3. Calm Your Anxiety
Worry stems from a part of the brain called the amygdala. “It’s like the brain’s fire alarm, always raising the alert because it thinks you’re in danger,” says Oz. That was useful for our ancestors who needed to jump into action to survive everything from rock slides to predators, but, in today’s world, it’s often overkill. Worse, the amygdala in women’s brains is more prone to blast away. “We are all hardwired to worry,” says Oz. “But these impulses are amplified for women during childbearing years, in part because if you were hyper-vigilant with offspring they were more likely to survive.” When anxiety runs rampant, blood pressure climbs, heart rate skyrockets, and blood vessels dilate.
Slow down. Calming, meditative forms of exercise, such as yoga or walking, can ameliorate anxiety.
Cut out junk. Cut back on foods high in sugar and/or fat, which give you energy surges that exacerbate heart palpitations, make it difficult to calm down if you’re already feeling agitated, and may even trigger an anxiety episode.
Avoid stress at work. If your job causes you constant anxiety, consider ways to make it better or try to find a different job. People with high levels of work stress are 50 percent more likely than others to suffer from heart disease, according to a 2006 meta-analysis, published in the Scandinavian Journal of Work and Environmental Health. (The authors defined work stress as feeling powerless to change things coupled with high demands, low salaries, or organizational injustice.)
Ask for help. Delegate tasks that trigger your anxiety, says Nieca Goldberg, M.D., director of the NYU Langone Medical Center’s Women’s Health Program and author of The Women’s Healthy Heart Program (Ballantine, 2006). “Don’t try to be superwoman,” she says. If, for example, you find it difficult to keep the house tidy, ask your spouse or kids to help out or let the housework slide for a day or two.

4. STAY CONNECTED
Social isolation and loneliness aggravate high blood pressure and dampen immunity, both of which negatively affect your heart. “I see a lot of loneliness, especially in big cities, where people have many acquaintances but few friends,” says Newsha Ghodsi, M.D., a cardiologist in Manhattan and professor of cardiology at Mount Sinai Medical Center.

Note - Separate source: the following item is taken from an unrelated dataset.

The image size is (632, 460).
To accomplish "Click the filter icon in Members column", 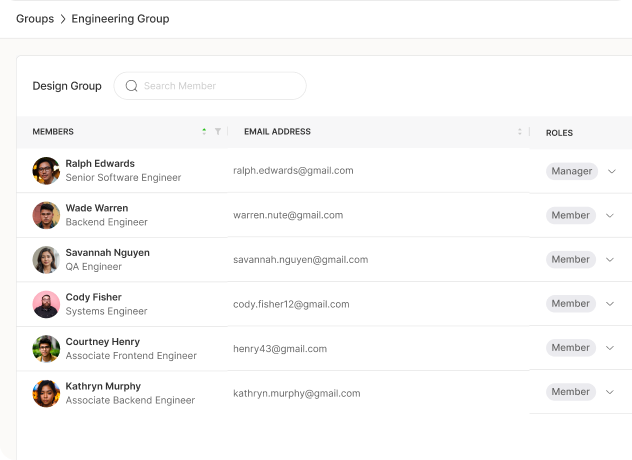I will 218,132.
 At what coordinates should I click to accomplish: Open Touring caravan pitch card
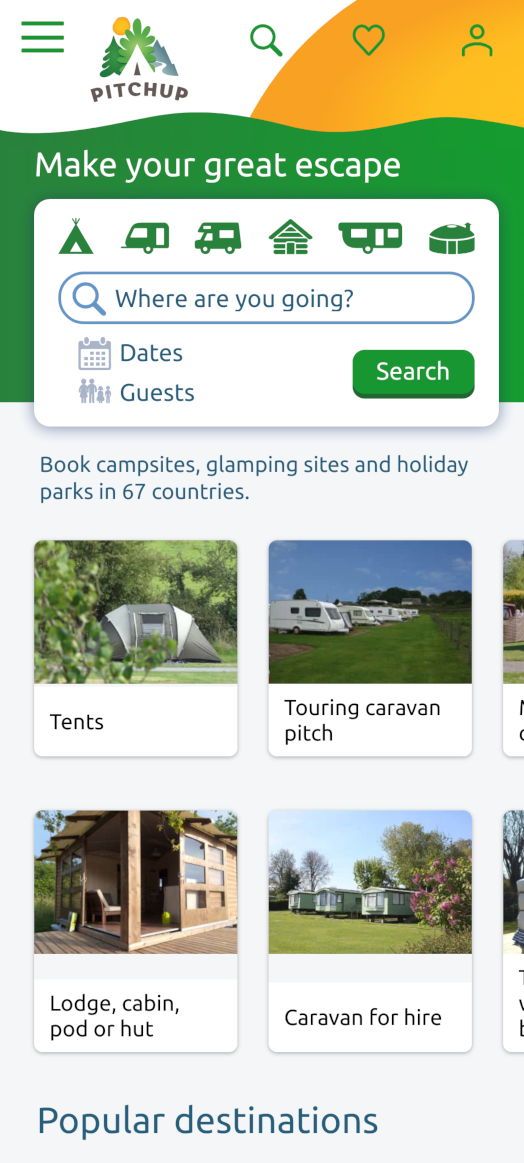[370, 648]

She suggests the following measures:
JOIN A GROUP. Sign up for a cooking class or a book club, or volunteer at the local animal shelter.
GET A PET. If you don’t have a pet, consider adopting one. In one study of heart attack survivors, dog owners were 8.6 times more likely to be alive a year later than people without dogs.
REACH OUT. Phone a friend you still feel close to but maybe haven’t spoken to for a year or more. Put aside apologies or feelings of guilt and simply try to reconnect.